Combined electron-ion-plasma treatment of 40Cr steel surface

Complex alloying, combining in a certain sequence the saturation of surface layer of material with atoms of metals and gases, is now widely used in most industrialized countries of the world. The present work is devoted to the revelation and analysis of dependences of element and phase composition, defect substructure, mechanical (microhardness) and tribological (wear resistance and friction coefficient) properties changes of alloying carbon steel subjected to combined treatment including the saturation of the sample surface layer by aluminum and subsequent nitriding. The material used for the study was AISI 5135 steel, which in the initial state has a structure represented by ferrite grains and pearlite grains of lamellar morphology. The combined modification was carried out in a single vacuum space on the TRIO setup with the chamber dimensions of 600×600×600 mm3 equipped by switching unit for realization of elion (electron and ion) mode of treatment. Aluminizing was carried out at the temperature of 963 К during 4 h. The cathode of electroarc evaporator was made of A7 grade aluminum alloy (98.8 % Al). Subsequent nitriding of aluminized layer was carried out at the temperature of 803 К during 2 h.
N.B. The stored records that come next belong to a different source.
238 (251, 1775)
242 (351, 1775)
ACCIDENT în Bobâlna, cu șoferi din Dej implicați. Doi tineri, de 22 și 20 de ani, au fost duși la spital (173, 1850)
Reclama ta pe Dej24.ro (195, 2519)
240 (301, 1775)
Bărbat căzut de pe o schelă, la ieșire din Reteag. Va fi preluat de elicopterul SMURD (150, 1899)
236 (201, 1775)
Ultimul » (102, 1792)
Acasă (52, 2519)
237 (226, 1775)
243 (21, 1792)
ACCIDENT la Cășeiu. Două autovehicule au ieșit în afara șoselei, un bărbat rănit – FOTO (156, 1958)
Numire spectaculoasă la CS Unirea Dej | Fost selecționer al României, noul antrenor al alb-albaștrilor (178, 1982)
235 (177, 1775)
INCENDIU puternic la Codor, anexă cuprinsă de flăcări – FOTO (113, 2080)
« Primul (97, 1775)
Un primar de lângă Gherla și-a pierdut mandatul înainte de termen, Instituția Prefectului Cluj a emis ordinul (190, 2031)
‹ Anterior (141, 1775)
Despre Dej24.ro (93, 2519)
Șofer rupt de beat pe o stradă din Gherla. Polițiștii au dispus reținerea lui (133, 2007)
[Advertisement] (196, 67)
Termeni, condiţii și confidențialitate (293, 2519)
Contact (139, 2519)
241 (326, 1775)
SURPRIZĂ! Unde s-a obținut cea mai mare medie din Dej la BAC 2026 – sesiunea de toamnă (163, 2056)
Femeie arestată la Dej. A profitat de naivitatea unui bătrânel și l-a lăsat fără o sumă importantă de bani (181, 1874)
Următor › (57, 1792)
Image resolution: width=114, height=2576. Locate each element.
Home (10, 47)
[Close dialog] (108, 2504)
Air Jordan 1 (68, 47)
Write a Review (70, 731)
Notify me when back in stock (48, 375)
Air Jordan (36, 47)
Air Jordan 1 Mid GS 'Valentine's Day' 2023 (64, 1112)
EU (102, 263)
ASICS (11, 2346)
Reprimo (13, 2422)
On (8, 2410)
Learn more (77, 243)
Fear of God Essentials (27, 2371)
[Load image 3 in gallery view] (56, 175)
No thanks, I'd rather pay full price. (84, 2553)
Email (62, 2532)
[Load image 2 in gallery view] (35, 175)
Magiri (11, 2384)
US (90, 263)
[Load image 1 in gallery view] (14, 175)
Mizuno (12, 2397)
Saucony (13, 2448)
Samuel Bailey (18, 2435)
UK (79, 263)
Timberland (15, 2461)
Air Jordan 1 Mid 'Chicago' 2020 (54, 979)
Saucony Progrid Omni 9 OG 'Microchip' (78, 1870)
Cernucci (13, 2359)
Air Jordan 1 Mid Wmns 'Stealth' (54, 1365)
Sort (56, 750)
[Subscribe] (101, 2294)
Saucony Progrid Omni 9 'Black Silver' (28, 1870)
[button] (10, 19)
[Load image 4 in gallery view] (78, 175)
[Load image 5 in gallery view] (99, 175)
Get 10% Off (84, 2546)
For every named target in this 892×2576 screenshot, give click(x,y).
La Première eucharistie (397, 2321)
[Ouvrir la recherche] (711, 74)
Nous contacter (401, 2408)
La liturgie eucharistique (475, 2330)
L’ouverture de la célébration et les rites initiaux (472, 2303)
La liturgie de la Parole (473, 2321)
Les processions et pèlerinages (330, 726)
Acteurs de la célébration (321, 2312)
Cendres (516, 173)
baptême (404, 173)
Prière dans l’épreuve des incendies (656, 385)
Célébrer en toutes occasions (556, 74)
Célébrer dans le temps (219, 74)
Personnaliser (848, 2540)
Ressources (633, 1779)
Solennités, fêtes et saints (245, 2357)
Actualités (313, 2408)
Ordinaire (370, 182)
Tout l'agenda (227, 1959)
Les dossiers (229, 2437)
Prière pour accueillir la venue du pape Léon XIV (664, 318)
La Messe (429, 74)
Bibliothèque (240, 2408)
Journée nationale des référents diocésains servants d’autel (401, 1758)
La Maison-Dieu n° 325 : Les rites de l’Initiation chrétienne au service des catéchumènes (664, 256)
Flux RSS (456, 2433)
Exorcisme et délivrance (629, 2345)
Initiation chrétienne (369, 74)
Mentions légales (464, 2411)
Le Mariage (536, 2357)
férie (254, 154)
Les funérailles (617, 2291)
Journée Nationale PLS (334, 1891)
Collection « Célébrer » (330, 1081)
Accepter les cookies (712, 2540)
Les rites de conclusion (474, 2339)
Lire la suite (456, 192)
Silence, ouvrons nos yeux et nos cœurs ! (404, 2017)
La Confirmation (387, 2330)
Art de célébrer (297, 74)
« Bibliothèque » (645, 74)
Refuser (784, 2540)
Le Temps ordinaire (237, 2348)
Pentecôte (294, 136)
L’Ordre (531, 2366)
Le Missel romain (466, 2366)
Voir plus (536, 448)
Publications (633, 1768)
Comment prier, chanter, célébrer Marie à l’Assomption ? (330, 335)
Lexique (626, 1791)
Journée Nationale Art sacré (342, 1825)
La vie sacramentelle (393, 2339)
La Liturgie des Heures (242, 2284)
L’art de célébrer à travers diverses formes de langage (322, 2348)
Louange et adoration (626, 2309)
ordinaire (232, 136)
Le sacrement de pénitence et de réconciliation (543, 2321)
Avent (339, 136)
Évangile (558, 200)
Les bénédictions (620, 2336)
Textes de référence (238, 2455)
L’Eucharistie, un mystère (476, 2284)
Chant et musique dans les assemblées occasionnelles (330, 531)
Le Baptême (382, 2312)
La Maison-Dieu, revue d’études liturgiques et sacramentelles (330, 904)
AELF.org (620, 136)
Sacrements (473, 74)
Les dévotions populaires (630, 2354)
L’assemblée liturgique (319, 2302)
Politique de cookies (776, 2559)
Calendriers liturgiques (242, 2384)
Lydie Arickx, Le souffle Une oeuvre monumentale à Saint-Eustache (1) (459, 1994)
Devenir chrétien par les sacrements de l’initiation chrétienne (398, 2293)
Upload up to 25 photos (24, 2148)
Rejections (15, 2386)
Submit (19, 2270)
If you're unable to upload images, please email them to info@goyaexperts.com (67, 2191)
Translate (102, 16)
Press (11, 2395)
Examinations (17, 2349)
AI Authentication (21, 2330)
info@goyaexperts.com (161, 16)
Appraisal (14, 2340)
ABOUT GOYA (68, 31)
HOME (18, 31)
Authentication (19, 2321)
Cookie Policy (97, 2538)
It was established that the modified layer with the thickness of 70 μm is formed as a result of the combined treatment. It is demonstrated that the combined steel modification is accompanied by the formation of multiphase submicro- and nanostructure state including aluminum nitrides, iron and chromium nitrides and aluminides. It is revealed that the steel hardness is maximal on the modification surface and it exceeds by 3 times that of the initial steel. Wear resistance under the dry conditions decreases after the combined modification.